Alors je suis seule dans le noir de la forêt. J'ai décidé de ne prendre ni torche ni lampe électrique afin d'éviter d'être remarquée par d'éventuels natifs qui passeraient par là. Je ne vais pas mentir, depuis ma petite altercation avec ce natif, la nuit où Charlotte s'est jetée de la falaise, j'ai eu une peur bleue de me retrouver face à l'un d'entre eux. Ce qui me fait le plus peur n'est pas tant le fait que ce soit un natif, mais plutôt le fait que ce soit un inconnu. Une personne chez qui je ne peux pas anticiper les réactions, la force, les pensées. Quand je regarde les personnes du camp, j'arrive un tant soit peu à deviner leur comportement, leur réaction face à certaines situations mais chez les natifs, c'est impossible. Premièrement parce que je n'ai jamais vu leur visage. Le visage, c'est ce qui fait qu'on arrive à prévoir l'attitude d'une personne. Mais le natif que j'ai croisé avait une sorte de masque qui lui couvrait le nez et la bouche. Les yeux sont très expressifs en général mais quand le reste du visage est caché, l'évidence n'est pas immédiate. Alors ces natifs de la Terre sont très imprévisibles et c'est clairement ce qui me fait le plus peur.

Je peine un peu à avancer dans l'opacité de la nuit mais au bout de plusieurs dizaines de minutes, je finis par m'habituer à l'obscurité. Si jamais je devais me servir de mon arc, cela serait probablement pitoyable. La noirceur de la forêt est un obstacle beaucoup trop handicapant pour avoir une bonne précision. La seule chose que je peux faire, c'est prier qu'aucun natif ne se décide à faire une petite promenade nocturne.

Je marche sur les feuilles humides par cette nuit légèrement fraîche, ça m'évite de faire trop de bruit. Mon arc en main, une flèche déjà sur la corde, je suis plus que méfiante. Mon arc ne me servira à rien tant qu'il fera aussi noir mais peut-être que cela pourrait dissuader certains natifs de venir me chercher des noises. Je me doute que je ne vais rien dissuader du tout avec mes tressautements de fillette apeurée mais je ne peux m'empêcher de souhaité rester naïve.

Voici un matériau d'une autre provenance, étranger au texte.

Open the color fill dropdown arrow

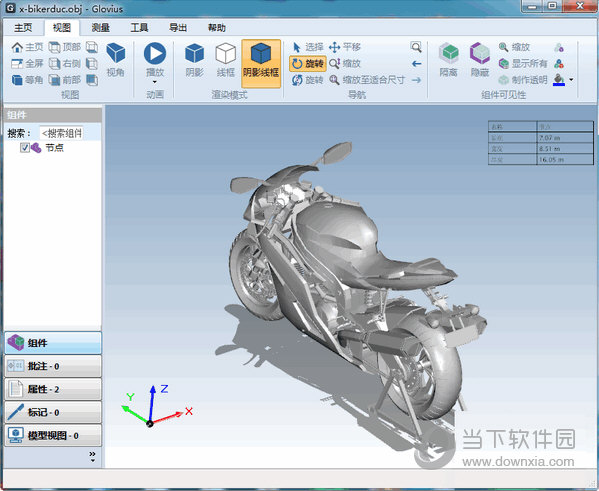coord(571,79)
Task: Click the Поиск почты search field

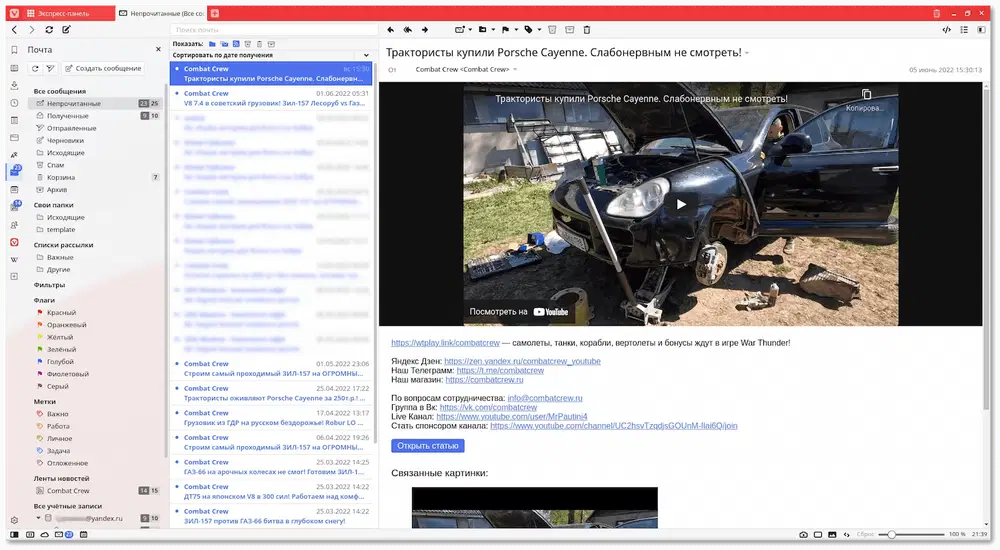Action: pyautogui.click(x=270, y=30)
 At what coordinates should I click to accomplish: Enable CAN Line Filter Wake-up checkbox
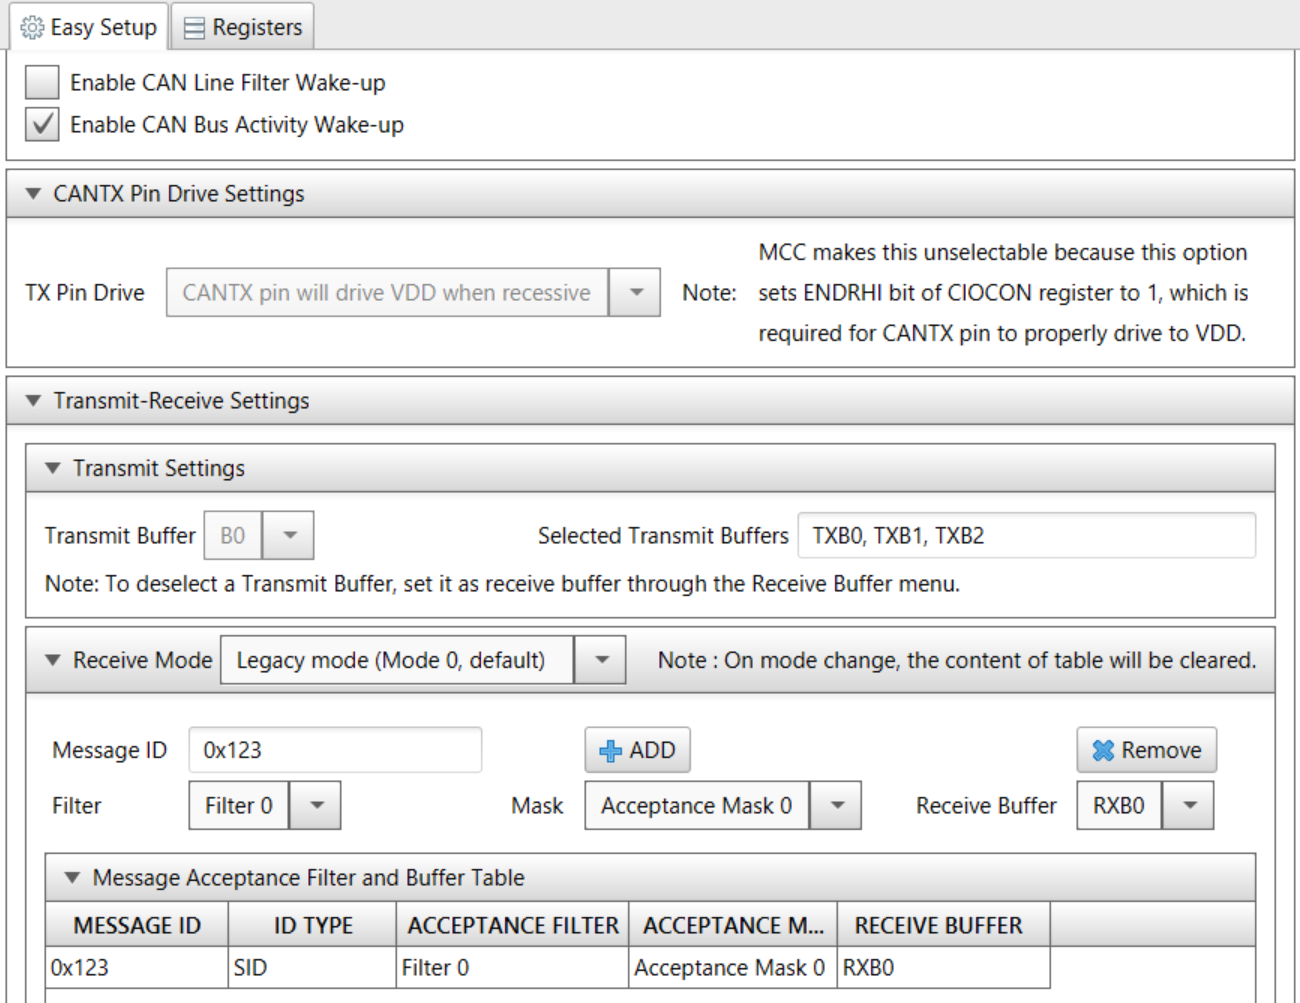click(x=42, y=83)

Ma présente solitude est à la fois un cadeau et un fardeau. Un cadeau, parce que je n'ai eu quasiment aucun moment pour moi depuis que nous avons atterri ici, c'est-à-dire il y a cinq jours. Pour me remettre en question, pour souffler un coup. Cette solitude est vraiment appréciée présentement. Mais elle est aussi un fardeau, parce que si je me fais attaquer, je ne donne pas cher de ma peau. Même si Emile avait été là, les choses auraient mal tourné si nous nous étions retrouvés face à des natifs. Il a beau savoir bien viser, ça ne veut pas pour autant dire qu'il ne manquera pas sa cible. Je le vois déjà se recroqueviller sur lui-même pendant qu'un groupe de natifs le tabasse à coups de pied et de machette.

Je n'arrive même pas à anticiper leur armement. Il existe tellement d'armes blanches et tellement de possibilités d'en user que je ne saurais pas comment me défendre. La fuite est une option que j'envisagerai toujours mais si ces natifs sont de bons chasseurs comme je me l'imagine, ils ne feraient qu'une enjambée pour m'attraper comme la proie que je suis. Peut-être même sont-ils cannibales ? Rien que de penser à cette éventualité me donne la chair de poule.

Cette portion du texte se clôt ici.